--- Angezeigter Text ---
----
Kathrin Gruber - ArchitekturDesign
Friedhofserweiterung Tisens
Planerische Leitgedanken:
Der Friedhof in Tisens ist als "Kirchhof" angelegt, dessen weit sichtbarer und ideeller Mittelpunkt
die Kirche ist. Zusammen mit dem alten Grundschulgebäude und dem Widum ist dieser in sich geschlossene
Bezirk prägend für das Ortsbild und für die kulturelle Identifikation der Einwohner mit dem Ort.
Die Anbindung an den bestehenden Friedhof und die Auseinandersetzung mit der Bausubstanz der alten Grundschule,
die Gestaltung der Grenzbereiche und Übergänge in das umgebende Ortsgefüge und nicht zuletzt die Einbindung
religiöser Inhalte sind die gestalterischen Leitgedanken dieses Entwurfs. Die Dichte und Dominanz der angrenzenden
baulichen Substanz und das geforderte Flächenausmaß für diie Erdbestattung lassen keine großartigen Gesten zu,
sondern stellen eher das Kriterium der Angemessenheit in den Vordergrund. So versucht der Entwurf mit einfachen
und ruhigen Linienführungen auf das Vorgefundene zu reagieren und sich wie selbverständlich dem Bestand zuzuordnen.
Unprätentiös aber mit einer eigenständigen Formensprache knüpft das neue Friedhofsareal in der Aufnahme von Flucht
und Wegeachsen unmittelbar an die vorhandene Struktur der ersten Erweiterung aus dem vorigen Jahrhundert an und
gliedert die zur Verfügung stehende geneigte Fläche möglichst raumsparend in überschaubare Terrassen, welche
untereinander mit Rampen und Treppen verbunden sind. Auf diese Weise schafft die geplante Erweiterung ebene
Gräberfelder mit einer Fläche von insgesamt 417 m² bzw. 107 neuen Gräbern. In den Grundrissen sind die Grabstellen
in den in der Friedhofsordnung der Gemeinde Tisens angeführten Dimensionen dargestellt. In ihrer Anordnung und
Ausrichtung sind die neuen Bestattungsflächen gleichwertig mit den bestehenden. Die Orientierung der einzelnen
Grabstellen geschieht traditionell in Ost-Westrichtung, das Grabzeichen auf die aufgehende Sonne ausgerichtet.
Die lineare Hauptachse des Herrensteiges fungiert als Vermittler zwischen bestehendem und neuen Friedhof.
Durch das kontinuierliche Band der Pergola wird die Wegverbindung räumlich gefassen und ein formales Rückgrat
für den neuen Friedhofsteil geschaffen.
Das wichtigste sichtbare Gestaltungselement dieser Friedhofserweiterung sind die Eingangsbereiche und das Kolumbarium.
----
--- Erfasste Daten ---

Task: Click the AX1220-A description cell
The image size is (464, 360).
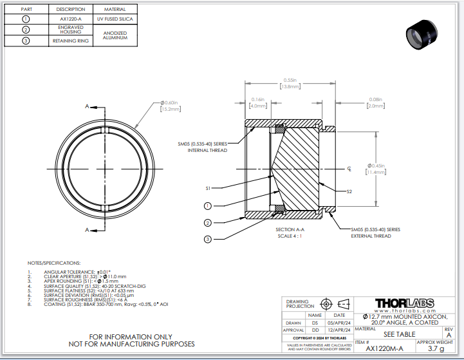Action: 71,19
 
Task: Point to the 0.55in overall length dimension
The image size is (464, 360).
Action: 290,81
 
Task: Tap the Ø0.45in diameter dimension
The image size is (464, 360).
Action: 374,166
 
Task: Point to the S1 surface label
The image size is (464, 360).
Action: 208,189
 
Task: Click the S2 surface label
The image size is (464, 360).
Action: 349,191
----
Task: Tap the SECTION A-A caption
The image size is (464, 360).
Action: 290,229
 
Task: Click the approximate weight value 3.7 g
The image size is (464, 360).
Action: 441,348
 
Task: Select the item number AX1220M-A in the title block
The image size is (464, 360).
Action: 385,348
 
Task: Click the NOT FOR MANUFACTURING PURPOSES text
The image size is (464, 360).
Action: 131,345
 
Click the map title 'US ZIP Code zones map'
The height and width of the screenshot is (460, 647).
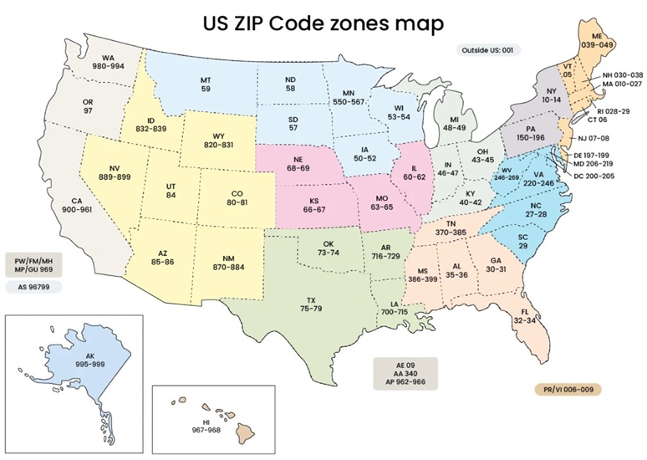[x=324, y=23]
----
--- Aufgabe ---
Wie viele neue Gräber schafft die geplante Friedhofserweiterung in Tisens laut dem angezeigten Text?

--- Lösung ---
107 neue Gräber.